In Discrete Math I taught Polya's method for counting inequivalent graph colorings for the first time.  I posted illustrations of graph colorings online, as well as lecture notes for several other topics presented in the course.

In Linear Algebra we worked through every problem of the textbook Linear Algebra Done Right by Sheldon Axler.  I posted lecture notes for every chapter online, as well as several Mathematica notebooks devoted to Euclidean vector space computatons (Gram Schmidt, Orthogonal Projection, Least Squares Fit examples, etc).
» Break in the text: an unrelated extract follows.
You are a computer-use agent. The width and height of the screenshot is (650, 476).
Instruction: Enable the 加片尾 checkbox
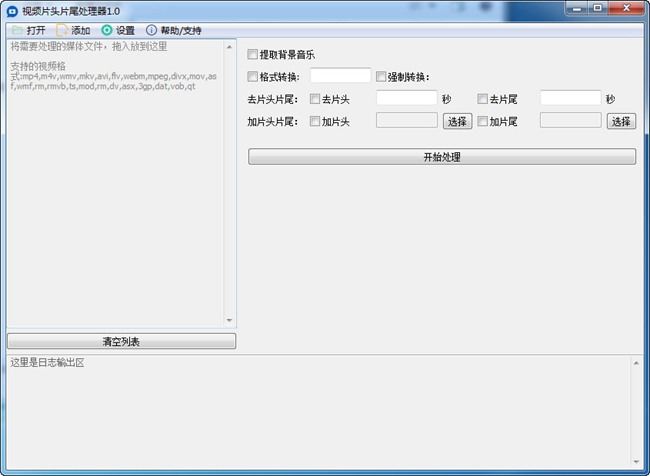[x=483, y=121]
In the Calculus sections I worked through old exams in practice sessions with students before every exam.

A Low Point:

A few weeks into the graduate linear algebra class I discovered that a majority of students were copying solutions out of a solutions manual that is only supposed to be available to instructors by request.  Of course, you can find everything on the Internet.  So I had to caution my class about plagiarism and I was forced to change the grade scale to downgrade the homework contribution.  To my chagrin, people continued to copy from the solutions manual (okay, “borrow” or “achieve inspiration”) throughout the remainder of the course.  I got around this problem for the most part by giving substantial homework hints/sketches/complete solutions in class and having students fill in the details as a part of their homework.  I am using this technique again this semester in Math 605 (Graph Theory) and will use it again next semester in Math 542 (Number theory).

Student Feedback: 

I have summarized student comments in Spring 2013 and posted statistical summaries of student evaluations from Spring 2013 in the links below:

Strengths and Weaknesses Summarized Spring 2013

Statistical Summaries of Student Evaluations Spring 2013:              Math 121-05               Math 375                     Math 447/547

As indicated in Section 1, I wrote extensive lecture notes for Math 375 (Introduction to Discrete Mathematics), Math 447/547 (Linear Algebra II) , and Math 641 (Abstract Algebra).  In the latter two courses I worked through almost every problem in the textbook before teaching the course so that I could supply useful homework hints and think about how to present the material to students.  During Summer 2013 I read Goedel’s Proof by Nagel and Newman (New York University Press, 1958), an explication of Goedel’s paper "On Formally Undecidable Propositions of Principia Mathematica and Related Systems."  I also begain preparing notes on recursive functions and computable sets, central to the proof of Goedel’s incompletenes theorems.  These are based on a series of lectures by B. Kim which I accessed online.  My notes are a work in progress.